I’m sure that this doll with a wildly misleading name disappointed many a lonely male in search of companionship. However, it’s not only adults that stand to have their dreams crushed by this invention.
The idea behind this doll is to have it expel “a flow of air from its mouth when stimulated by the passage near its mouth of…hot food or a hot beverage, for the purpose of cooling” it. I have no idea why kids would want a toy whose only function is to blow on their food, but at least this premise sounds innocent enough at first. It is only when you look at the sad monstrosity that you realise how psychologically scarring this toy can get:
Not only is it a really depressed looking rabbit-rooster-hybrid arm amputee, but whenever you offer it food or beverage it actively sighs because it has lost its will to live.

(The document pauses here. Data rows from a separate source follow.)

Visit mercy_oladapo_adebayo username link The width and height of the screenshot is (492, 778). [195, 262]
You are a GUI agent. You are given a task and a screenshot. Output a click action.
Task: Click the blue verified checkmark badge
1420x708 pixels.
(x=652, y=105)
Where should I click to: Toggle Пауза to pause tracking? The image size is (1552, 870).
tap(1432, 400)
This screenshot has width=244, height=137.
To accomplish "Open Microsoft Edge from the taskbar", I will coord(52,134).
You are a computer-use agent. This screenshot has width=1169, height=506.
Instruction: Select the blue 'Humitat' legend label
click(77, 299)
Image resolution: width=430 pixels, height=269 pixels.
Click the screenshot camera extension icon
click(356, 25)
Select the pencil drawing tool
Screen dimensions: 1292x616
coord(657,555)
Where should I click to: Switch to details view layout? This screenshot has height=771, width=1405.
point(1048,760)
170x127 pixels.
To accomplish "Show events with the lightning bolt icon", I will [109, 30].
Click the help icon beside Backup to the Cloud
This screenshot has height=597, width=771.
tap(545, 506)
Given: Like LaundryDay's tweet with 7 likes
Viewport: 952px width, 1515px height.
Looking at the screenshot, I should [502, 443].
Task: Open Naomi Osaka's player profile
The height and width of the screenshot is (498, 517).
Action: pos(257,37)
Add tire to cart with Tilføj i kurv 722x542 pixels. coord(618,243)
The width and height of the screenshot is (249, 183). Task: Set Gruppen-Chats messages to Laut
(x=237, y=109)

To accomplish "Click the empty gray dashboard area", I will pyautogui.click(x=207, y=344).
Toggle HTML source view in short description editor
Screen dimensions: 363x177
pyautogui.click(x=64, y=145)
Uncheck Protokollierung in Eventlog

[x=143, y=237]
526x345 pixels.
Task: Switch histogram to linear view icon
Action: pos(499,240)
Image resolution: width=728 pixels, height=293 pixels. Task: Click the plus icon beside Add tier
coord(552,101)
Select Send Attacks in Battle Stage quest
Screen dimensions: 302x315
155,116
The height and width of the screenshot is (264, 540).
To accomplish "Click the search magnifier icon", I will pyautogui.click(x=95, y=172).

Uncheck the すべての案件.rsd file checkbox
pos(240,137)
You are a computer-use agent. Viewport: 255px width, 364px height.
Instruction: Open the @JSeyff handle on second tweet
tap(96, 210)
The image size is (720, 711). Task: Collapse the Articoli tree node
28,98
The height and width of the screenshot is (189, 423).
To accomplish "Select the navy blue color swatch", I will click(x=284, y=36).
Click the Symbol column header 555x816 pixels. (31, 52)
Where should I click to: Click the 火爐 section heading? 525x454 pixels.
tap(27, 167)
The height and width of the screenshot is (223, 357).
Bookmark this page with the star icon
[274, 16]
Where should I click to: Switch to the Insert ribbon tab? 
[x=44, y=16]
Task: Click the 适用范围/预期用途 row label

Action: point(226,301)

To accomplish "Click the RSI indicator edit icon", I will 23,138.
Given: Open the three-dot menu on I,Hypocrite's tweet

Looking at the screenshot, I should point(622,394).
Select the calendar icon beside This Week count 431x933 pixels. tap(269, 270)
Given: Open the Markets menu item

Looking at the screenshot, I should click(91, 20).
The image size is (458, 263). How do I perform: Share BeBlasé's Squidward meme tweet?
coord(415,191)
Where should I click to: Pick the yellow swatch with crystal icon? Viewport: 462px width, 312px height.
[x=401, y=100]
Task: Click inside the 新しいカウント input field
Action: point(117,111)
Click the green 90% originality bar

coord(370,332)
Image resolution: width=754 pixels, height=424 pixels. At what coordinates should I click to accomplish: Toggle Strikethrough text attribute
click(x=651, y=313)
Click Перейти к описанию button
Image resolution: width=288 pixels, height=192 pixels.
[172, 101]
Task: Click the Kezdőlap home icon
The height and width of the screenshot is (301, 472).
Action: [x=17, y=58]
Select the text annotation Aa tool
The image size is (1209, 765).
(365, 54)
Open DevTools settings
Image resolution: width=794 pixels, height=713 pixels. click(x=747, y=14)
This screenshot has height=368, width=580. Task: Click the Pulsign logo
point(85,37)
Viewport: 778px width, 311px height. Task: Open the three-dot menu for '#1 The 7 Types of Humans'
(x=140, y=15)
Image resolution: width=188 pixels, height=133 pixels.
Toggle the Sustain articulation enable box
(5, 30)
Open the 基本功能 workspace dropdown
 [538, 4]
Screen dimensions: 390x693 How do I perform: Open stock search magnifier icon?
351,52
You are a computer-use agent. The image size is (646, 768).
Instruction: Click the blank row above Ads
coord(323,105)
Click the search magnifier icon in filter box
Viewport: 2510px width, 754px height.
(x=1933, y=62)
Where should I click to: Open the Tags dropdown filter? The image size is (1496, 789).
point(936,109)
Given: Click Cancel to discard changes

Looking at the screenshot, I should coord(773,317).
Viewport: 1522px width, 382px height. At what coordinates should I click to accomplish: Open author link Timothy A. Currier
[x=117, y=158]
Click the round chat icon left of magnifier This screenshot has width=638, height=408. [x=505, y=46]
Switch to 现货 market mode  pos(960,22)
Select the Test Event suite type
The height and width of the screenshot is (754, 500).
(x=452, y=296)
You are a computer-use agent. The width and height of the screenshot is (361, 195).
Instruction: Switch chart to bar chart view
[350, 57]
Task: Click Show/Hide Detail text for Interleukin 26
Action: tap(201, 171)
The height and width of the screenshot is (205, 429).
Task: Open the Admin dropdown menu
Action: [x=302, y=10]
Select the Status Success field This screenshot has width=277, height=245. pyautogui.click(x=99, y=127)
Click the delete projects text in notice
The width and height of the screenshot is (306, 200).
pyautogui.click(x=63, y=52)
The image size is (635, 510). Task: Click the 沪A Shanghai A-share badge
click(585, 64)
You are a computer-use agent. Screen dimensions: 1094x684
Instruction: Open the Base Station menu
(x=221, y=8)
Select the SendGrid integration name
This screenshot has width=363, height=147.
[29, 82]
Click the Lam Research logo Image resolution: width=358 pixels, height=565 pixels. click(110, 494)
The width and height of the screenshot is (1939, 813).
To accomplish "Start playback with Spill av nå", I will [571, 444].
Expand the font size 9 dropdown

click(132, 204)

Well, at least by giving your kids this toy you absolve yourself of ever having to explain to them the tragic insignificance of life and inevitability of death. They’ll learn quickly enough on their own!
If you have just read “Space Baby Doll” and thought “nothing wrong here, let’s see where this is going”, then wake the hell up! We’re talking about a children’s toy that is inspired by creatures from outer space. Nothing good can ever come out of this idea! Very few movies about aliens portray them as likeable beings. OK, there’s E.T., but even that guy looks like a humanoid lizard with oversized binoculars in place of a head.
But maybe, just maybe, I’m wrong about this. Maybe they’ve managed to make a nice little alien doll that brings about happiness and doesn’t look like Frankenstein monster’s inbred cousin. Let’s take a look:
You know, now I really do wish I was wrong…
This tiny fellow is actually kind of cute. You can pretend he’s your mini robot buddy. Take him for a walk with you, make him dance, decapitate him and shove his inverted torso into his head upside down. Possibilities are endless! And who cares that he looks like the victim of an eerily precise sniper shot?
Also, unlike many useless toys this doll can actually teach kids valuable lessons. It will prepare your child for properly taking care of, maintaining and worshipping our robot overlords when they finally take over Earth in 2031.